## Task data
--------------------------------------------------

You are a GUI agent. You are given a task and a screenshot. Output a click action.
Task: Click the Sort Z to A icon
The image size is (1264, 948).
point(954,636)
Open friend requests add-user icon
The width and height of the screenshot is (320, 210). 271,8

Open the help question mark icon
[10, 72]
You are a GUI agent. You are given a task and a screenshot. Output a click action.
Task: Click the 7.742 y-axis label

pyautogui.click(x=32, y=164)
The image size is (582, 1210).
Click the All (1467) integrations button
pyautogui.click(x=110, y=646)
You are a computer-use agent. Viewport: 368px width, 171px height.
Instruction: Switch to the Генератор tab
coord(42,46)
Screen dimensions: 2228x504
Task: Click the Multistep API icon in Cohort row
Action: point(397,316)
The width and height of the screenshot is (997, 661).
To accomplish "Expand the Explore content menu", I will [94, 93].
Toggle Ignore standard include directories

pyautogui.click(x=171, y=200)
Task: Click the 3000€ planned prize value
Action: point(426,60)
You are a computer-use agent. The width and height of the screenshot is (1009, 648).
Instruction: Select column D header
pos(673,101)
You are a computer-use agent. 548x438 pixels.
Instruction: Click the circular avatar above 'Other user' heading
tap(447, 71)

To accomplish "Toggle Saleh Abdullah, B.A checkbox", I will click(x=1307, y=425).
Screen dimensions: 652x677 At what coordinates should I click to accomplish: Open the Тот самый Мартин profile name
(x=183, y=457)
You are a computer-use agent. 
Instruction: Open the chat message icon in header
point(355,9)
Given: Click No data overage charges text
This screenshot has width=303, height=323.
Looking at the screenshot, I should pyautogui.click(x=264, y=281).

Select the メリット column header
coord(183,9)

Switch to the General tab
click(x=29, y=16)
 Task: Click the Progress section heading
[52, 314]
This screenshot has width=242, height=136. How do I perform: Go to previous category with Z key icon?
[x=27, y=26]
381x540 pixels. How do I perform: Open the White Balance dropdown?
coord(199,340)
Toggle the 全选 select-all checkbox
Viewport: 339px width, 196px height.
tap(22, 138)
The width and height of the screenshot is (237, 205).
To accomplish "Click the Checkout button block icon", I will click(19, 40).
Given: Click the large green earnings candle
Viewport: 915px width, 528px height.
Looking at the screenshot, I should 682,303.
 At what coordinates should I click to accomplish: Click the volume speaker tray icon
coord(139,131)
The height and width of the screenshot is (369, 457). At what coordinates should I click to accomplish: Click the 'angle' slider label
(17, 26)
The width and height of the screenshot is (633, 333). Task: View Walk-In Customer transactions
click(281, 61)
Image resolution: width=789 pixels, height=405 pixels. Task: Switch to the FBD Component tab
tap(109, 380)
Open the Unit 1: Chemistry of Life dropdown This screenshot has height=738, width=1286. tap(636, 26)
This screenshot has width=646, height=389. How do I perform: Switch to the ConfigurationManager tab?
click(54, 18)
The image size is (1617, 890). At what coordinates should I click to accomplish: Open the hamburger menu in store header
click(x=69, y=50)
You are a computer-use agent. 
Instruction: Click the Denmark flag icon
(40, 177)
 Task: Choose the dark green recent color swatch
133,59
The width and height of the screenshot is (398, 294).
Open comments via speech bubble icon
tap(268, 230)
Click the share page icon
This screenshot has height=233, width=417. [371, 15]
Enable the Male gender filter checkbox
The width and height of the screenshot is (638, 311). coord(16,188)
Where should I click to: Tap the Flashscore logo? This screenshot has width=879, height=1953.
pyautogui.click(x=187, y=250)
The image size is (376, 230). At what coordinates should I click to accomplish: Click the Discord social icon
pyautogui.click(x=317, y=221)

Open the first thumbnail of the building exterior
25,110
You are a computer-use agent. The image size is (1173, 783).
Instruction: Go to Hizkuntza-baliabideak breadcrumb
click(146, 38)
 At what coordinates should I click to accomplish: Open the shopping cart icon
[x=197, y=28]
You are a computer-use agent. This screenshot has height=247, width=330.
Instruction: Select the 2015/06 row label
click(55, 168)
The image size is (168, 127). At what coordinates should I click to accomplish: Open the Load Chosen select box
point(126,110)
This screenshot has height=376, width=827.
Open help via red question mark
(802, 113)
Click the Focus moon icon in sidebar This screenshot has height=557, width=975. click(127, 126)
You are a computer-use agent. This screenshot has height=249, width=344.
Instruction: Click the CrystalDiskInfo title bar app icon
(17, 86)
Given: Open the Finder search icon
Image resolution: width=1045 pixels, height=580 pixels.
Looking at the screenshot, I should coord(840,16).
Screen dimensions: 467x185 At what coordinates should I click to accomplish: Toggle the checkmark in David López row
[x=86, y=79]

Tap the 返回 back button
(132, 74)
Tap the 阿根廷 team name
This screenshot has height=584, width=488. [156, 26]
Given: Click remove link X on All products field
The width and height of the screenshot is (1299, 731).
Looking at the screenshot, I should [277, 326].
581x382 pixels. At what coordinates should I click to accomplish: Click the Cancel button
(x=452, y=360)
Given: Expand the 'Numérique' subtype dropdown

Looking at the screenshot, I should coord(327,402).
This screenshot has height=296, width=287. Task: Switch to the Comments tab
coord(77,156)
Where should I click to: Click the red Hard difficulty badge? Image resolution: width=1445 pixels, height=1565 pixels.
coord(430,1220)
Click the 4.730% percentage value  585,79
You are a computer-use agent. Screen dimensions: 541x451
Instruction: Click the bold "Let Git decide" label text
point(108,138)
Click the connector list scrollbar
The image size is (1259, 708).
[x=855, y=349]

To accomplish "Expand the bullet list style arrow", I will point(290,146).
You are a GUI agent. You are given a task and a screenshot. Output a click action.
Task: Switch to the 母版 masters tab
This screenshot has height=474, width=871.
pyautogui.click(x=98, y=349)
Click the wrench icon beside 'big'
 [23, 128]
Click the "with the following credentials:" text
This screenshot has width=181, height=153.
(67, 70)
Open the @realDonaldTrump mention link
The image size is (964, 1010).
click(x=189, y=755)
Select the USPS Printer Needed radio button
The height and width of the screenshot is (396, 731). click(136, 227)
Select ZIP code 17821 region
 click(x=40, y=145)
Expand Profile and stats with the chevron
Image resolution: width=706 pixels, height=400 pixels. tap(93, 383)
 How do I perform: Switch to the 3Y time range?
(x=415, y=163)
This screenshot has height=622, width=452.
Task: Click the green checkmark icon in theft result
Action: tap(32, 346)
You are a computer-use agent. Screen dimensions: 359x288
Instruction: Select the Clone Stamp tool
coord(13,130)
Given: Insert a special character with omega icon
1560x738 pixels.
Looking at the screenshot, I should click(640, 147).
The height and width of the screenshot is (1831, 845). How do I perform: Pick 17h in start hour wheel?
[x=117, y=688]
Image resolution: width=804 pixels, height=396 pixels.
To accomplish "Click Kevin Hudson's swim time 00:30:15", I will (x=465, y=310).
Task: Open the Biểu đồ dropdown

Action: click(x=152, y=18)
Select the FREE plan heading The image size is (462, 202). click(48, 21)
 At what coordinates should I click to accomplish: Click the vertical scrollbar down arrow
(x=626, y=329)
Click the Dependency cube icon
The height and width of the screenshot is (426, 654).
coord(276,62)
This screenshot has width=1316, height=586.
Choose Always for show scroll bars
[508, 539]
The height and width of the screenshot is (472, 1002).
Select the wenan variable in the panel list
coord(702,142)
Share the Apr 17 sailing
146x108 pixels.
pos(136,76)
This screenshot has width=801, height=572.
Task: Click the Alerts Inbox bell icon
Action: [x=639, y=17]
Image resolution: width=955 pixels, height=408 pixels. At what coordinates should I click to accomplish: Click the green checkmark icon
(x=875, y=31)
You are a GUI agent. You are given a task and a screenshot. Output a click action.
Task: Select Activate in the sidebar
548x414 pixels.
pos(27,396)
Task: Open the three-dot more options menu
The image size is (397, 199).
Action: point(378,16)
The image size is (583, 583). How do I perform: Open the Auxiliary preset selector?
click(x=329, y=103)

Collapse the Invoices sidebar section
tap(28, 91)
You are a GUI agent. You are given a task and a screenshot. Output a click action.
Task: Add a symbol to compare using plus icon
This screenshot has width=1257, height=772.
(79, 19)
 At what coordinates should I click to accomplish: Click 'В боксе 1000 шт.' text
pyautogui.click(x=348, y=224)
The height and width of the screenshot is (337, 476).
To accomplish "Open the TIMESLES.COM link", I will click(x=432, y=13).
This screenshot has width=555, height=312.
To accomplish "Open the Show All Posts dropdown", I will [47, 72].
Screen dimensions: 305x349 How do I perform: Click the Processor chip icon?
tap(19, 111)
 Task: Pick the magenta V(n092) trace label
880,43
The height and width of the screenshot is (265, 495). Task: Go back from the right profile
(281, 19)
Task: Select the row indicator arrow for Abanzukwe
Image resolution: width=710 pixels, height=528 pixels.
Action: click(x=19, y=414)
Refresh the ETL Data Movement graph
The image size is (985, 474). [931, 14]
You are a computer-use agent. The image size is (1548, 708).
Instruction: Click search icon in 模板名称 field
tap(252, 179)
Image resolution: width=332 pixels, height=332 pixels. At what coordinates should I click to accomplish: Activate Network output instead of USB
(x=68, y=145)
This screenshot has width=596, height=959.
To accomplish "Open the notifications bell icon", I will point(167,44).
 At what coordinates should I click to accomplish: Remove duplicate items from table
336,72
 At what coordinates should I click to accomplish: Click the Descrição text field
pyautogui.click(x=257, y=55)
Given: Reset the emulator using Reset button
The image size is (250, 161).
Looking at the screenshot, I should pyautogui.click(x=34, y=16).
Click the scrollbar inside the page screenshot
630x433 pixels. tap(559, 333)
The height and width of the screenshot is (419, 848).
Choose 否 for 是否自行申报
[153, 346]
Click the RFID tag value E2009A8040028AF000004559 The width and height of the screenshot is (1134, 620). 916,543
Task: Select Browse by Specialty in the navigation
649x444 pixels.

--------------------------------------------------

## Exercise aim
With "link" as the string to find, copy every line of the records that holds it.

## Completed task
Given: Click remove link X on All products field
Open the @realDonaldTrump mention link
To accomplish "Open the TIMESLES.COM link", I will click(x=432, y=13).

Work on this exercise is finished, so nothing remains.